Brain Matures Late in Kids With ADHD

Study shows a developmental lag in a certain brain area in kids with ADHD.

ByABC News
November 12, 2007, 4:44 PM

Nov. 12, 2007— -- Kids with attention deficit hyperactivity disorder lag three years behind their peers when it comes to brain development, a new study suggests.

The study is the first to quantify the differences in brain development between children with ADHD and their non-ADHD counterparts.

"In children with ADHD, the brain matures in a normal pattern but is delayed by three years in some regions, when compared to children without the disorder," said the study's lead investigator, Dr. Philip Shaw, a child psychiatrist at the National Institute of Mental Health.

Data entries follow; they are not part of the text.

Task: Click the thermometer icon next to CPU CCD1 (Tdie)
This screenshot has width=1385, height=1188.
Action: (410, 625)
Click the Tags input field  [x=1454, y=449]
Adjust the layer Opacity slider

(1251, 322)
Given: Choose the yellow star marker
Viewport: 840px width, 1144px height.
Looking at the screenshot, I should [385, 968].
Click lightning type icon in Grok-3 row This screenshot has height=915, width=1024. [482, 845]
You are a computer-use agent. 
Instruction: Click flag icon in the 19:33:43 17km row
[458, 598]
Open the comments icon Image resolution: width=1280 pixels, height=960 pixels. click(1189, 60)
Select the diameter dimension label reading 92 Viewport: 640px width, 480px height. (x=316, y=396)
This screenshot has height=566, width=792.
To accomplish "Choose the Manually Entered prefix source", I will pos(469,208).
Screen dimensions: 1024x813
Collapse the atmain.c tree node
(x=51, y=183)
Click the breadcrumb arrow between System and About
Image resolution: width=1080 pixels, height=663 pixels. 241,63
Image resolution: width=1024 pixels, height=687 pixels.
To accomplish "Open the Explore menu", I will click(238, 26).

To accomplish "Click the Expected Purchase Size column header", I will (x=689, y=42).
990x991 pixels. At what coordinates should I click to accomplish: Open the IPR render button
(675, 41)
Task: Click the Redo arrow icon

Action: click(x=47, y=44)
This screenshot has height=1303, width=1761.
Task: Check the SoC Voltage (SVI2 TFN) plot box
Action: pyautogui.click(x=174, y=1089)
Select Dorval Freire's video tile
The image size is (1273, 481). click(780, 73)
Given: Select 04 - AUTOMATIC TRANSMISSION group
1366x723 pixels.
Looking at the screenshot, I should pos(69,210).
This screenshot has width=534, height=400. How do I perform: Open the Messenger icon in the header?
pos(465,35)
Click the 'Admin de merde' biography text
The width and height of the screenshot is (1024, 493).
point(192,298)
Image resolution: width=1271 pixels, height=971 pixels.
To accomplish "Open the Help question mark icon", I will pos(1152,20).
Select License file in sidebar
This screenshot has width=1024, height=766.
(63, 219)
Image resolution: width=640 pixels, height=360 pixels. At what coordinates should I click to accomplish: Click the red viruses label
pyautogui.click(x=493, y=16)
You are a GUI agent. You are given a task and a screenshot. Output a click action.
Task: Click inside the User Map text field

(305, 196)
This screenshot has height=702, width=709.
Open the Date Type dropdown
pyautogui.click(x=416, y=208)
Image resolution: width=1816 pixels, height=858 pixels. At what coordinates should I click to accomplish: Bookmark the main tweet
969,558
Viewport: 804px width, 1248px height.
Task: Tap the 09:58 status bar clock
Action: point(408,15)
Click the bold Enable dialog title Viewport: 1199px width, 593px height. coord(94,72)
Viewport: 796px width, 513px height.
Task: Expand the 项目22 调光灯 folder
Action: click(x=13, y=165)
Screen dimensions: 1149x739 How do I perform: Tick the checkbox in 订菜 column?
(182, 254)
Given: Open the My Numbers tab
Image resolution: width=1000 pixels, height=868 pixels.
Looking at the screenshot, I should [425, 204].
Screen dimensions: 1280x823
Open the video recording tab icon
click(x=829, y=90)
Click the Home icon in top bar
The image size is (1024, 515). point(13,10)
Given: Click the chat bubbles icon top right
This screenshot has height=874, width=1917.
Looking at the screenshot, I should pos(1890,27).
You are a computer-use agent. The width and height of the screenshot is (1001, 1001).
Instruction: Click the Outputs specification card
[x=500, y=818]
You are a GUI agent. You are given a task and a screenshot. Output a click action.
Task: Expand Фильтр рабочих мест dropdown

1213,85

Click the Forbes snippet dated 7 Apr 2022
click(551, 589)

According to the National Resource Center on ADHD, the condition is the most common neurodevelopment disorder of childhood. It is present in 5 percent to 8 percent of school age children, with symptoms persisting into adulthood in as many as 60 percent of cases.

It is most commonly diagnosed in kids but can remain undiagnosed until adolescence, and even adulthood. Children afflicted with ADHD often have difficulty concentrating in school, engage in disruptive behavior during class, and are "fidgety."

The new research, published in the journal Proceedings of the National Academy of Sciences, looked at brain development in kids with ADHD, using brain imaging techniques.

With sophisticated magnetic resonance imaging scans, Shaw and his colleagues looked at 40,000 different sites of the brain cortex in 446 children and measured brain thickness a marker of brain maturation.

They found that in kids with ADHD, a certain part of the brain specifically, a region in the front called the prefrontal cortex matured approximately three years later, around the age of 10½ compared to kids without ADHD.

These areas of the brain are responsible for focusing attention and suppressing inappropriate thoughts and actions things that are disrupted in people with ADHD.

Researchers also found that the part of the brain called the motor cortex responsible for making different movements in the body matured faster in kids with ADHD. The authors theorized that both of these findings together might be responsible for the restlessness and fidgety symptoms commonly seen in ADHD.